Did cirrus clouds help keep early Mars warm and wet?
Many features on the surface of Mars hint at the presence of liquid water in the past. These range from the Valles Marineris, a 4,000 km long and 7 km deep system of canyons, to the tiny hematite spherules called "blueberries". These features suggest that liquid water played a vital role in shaping Mars.
Some studies show that these features have volcanic origins, but a new study from two researchers at the Carl Sagan Institute and the NASA Virtual Planet Laboratory put the focus back on liquid water. The model that the two came up with says that, if other conditions were met, cirrus clouds could have provided the necessary insulation for liquid water to flow. The two researchers, Ramses M. Ramirez and James F. Kasting, constructed a climate model to test their idea.
Cirrus clouds are thin, wispy clouds that appear regularly on Earth. They've also been seen on Jupiter, Saturn, Uranus, possibly Neptune, and on Mars. Cirrus clouds themselves don't produce rain. Whatever precipitation they produce, in the form of ice crystals, evaporates before reaching the surface. The researchers behind this study focussed on cirrus clouds' because they tend to warm the air underneath them by 10 degrees Celsius.
If enough of Mars was covered by cirrus clouds, then the surface would be warm enough for liquid water to flow. On Earth, cirrus clouds cover up to 25% of the Earth and have a measurable heating effect. They allow sunlight in, but absorb outgoing infrared radiation. Kasting and Ramirez sought to show how the same thing might happen on Mars, and how much cirrus cloud cover would be necessary.
The cirrus clouds themselves wouldn't have created all the warmth. Impacts from comets and asteroids would have created the heat, and extensive cirrus cloud cover would have trapped that heat in the Martian atmosphere.
The two researchers conducted a model, called a single-column radiative-convective climate model. They then tested different ice crystal sizes, the portion of the sky covered by cirrus clouds, and the thicknesses of those clouds, to simulate different conditions on Mars.

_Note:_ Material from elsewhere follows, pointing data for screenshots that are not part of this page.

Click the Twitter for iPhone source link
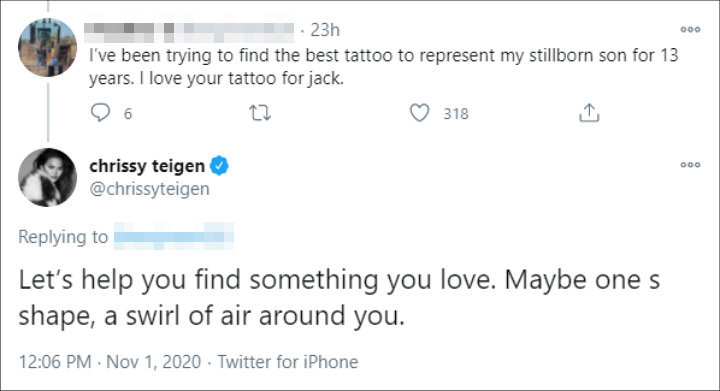This screenshot has width=720, height=391. pyautogui.click(x=287, y=362)
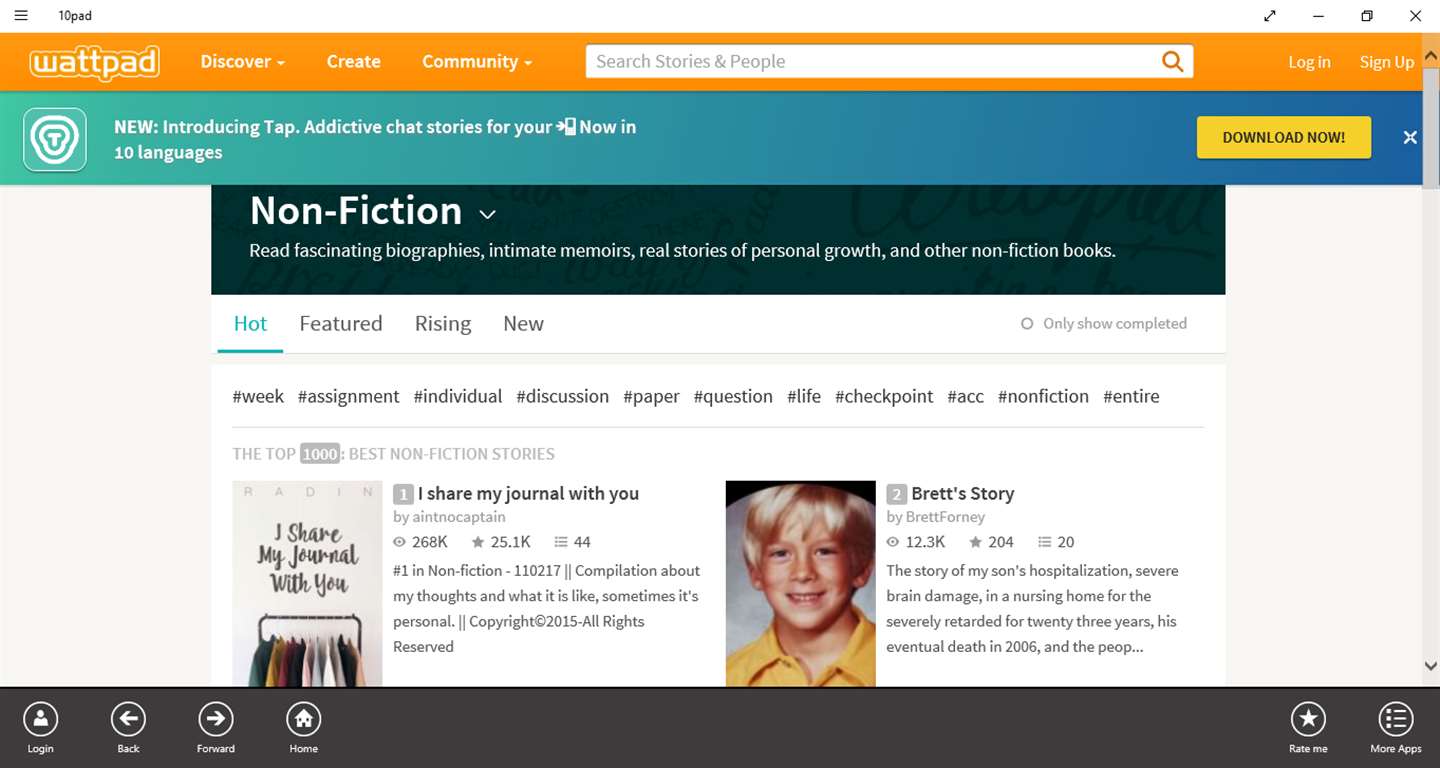1440x768 pixels.
Task: Click the Wattpad logo
Action: 94,62
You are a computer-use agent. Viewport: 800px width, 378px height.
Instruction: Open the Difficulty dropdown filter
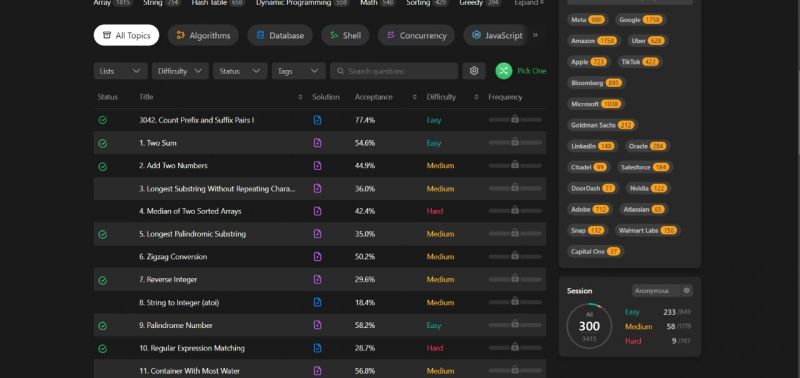(x=180, y=71)
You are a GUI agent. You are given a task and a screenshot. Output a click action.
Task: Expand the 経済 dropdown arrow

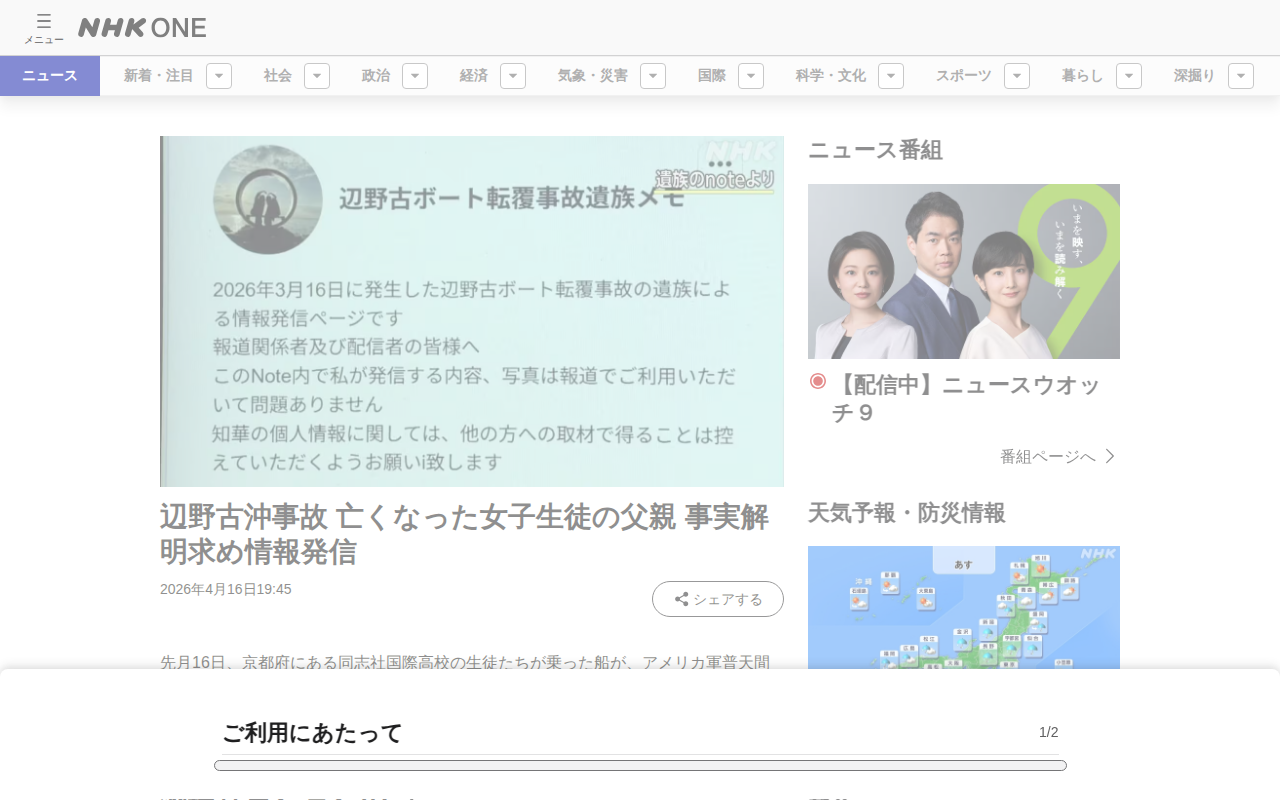tap(513, 76)
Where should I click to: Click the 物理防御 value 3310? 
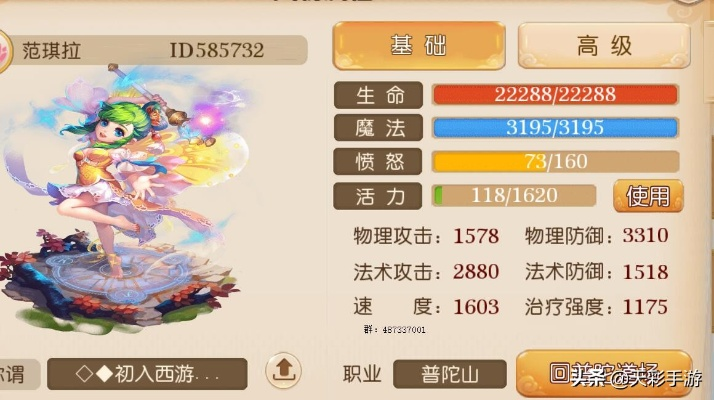[x=645, y=236]
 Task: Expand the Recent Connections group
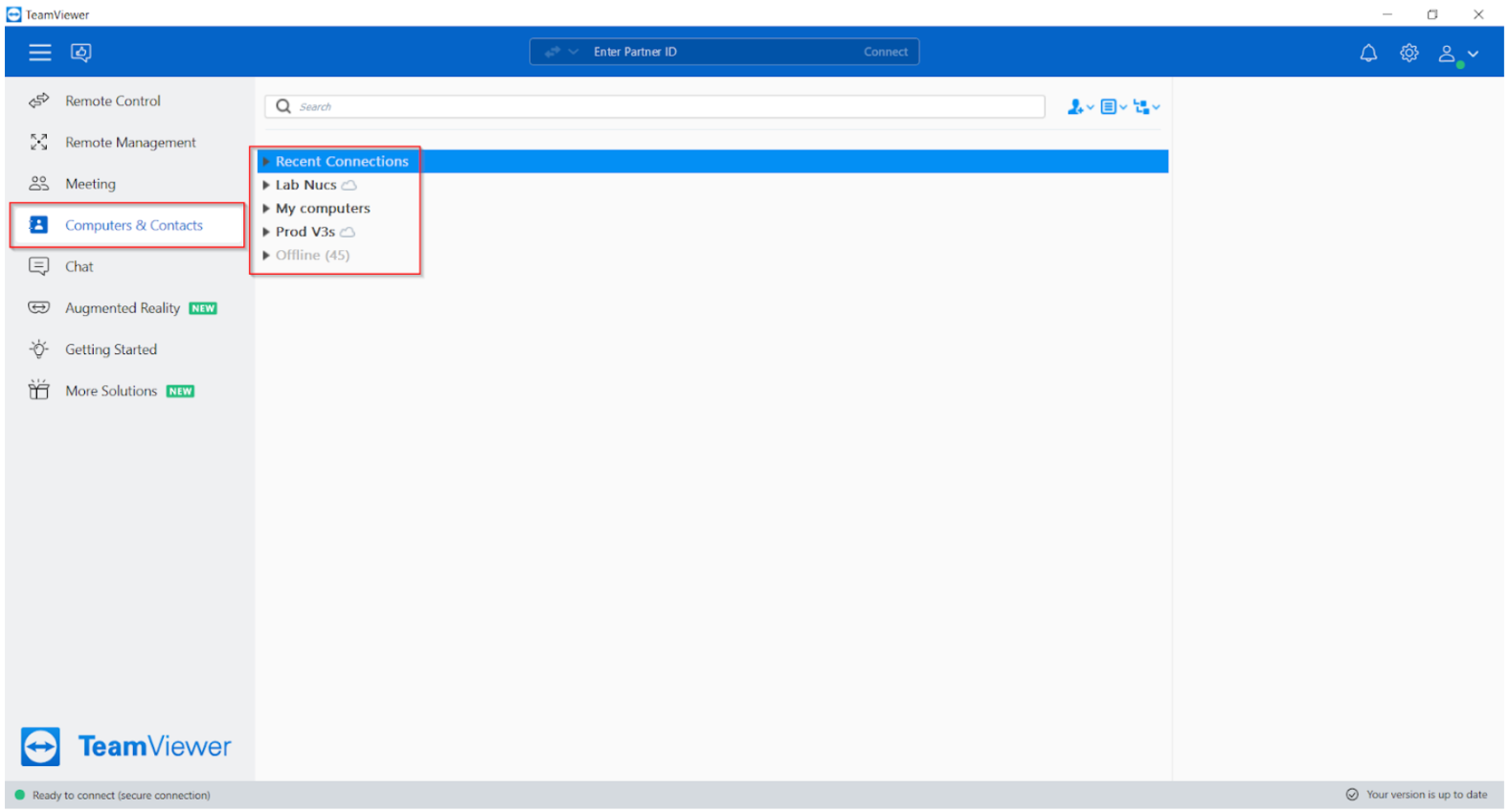[x=266, y=162]
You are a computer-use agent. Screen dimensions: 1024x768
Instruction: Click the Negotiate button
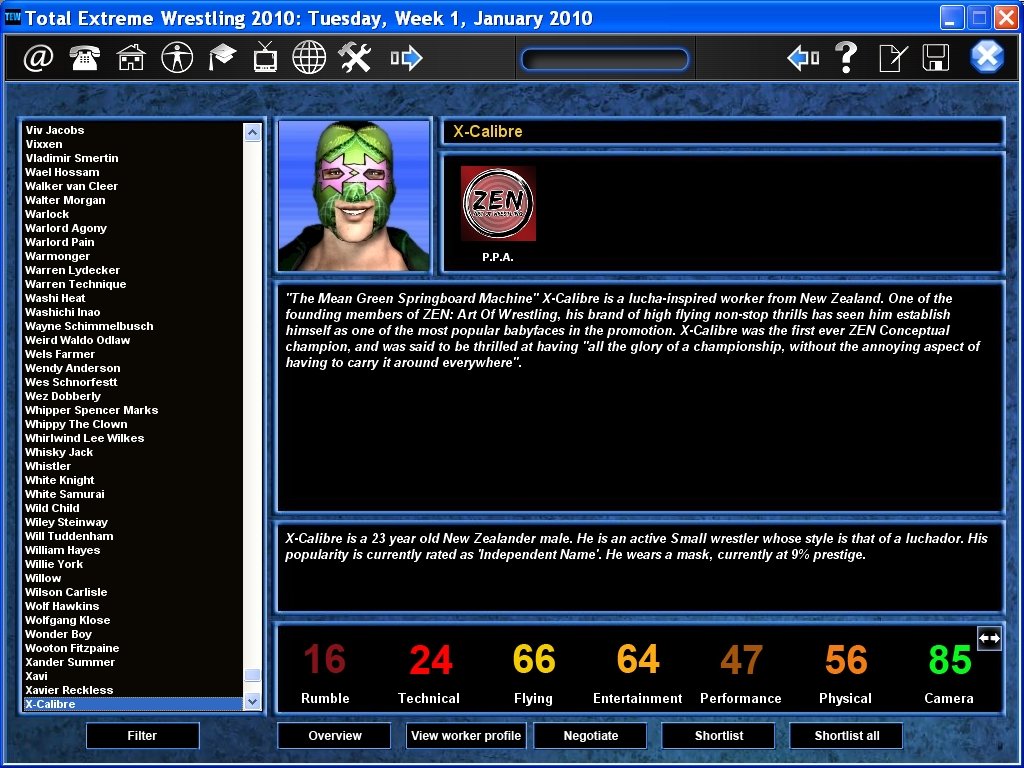[590, 735]
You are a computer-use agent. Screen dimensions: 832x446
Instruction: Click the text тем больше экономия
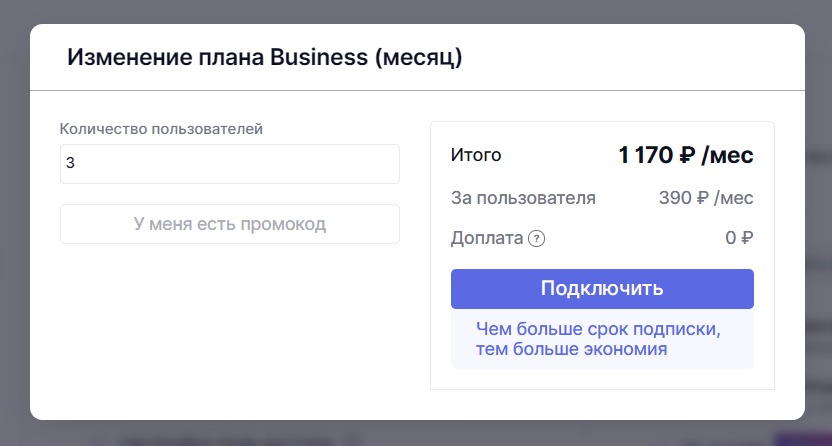click(x=571, y=349)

They found that under the right circumstances, the clouds in the early Martian atmosphere could last 4 to 5 times longer than on Earth. This favors the idea that cirrus clouds could have kept Mars warm enough for liquid water. However, they also found that 75% to 100% of the planet would have to be covered by cirrus. That amount of cloud cover seems unlikely according to the researchers, and they suggest that 50% would be more realistic. This figure is similar to Earth's cloud cover, including all cloud types, not just cirrus.
As they adjusted the parameters of their model, they found that thicker clouds and smaller particle sizes reduced the heating effect of the cirrus cloud cover. This left a very thin set of parameters in which cirrus clouds could have kept Mars warm enough for liquid water. But their modelling also showed that there is one way that cirrus clouds could have done the job.
If the ancient Martian surface temperature was lower than 273 Kelvin, the value used in the model, then it would be possible for cirrus clouds to do their thing. And it would only have to be lower by 8 degrees Kelvin for that to happen. At times in Earth's past, the surface temperature has been lower by 7 degrees Kelvin. The question is, might Mars have had a similarly lower temperature?
So, where does that leave us? We don't have a definitive answer yet. It's possible that cirrus clouds on Mars could have helped to keep the planet warm enough for liquid water. The modelling done by Ramirez and Kasting shows us what parameters were required for that to happen.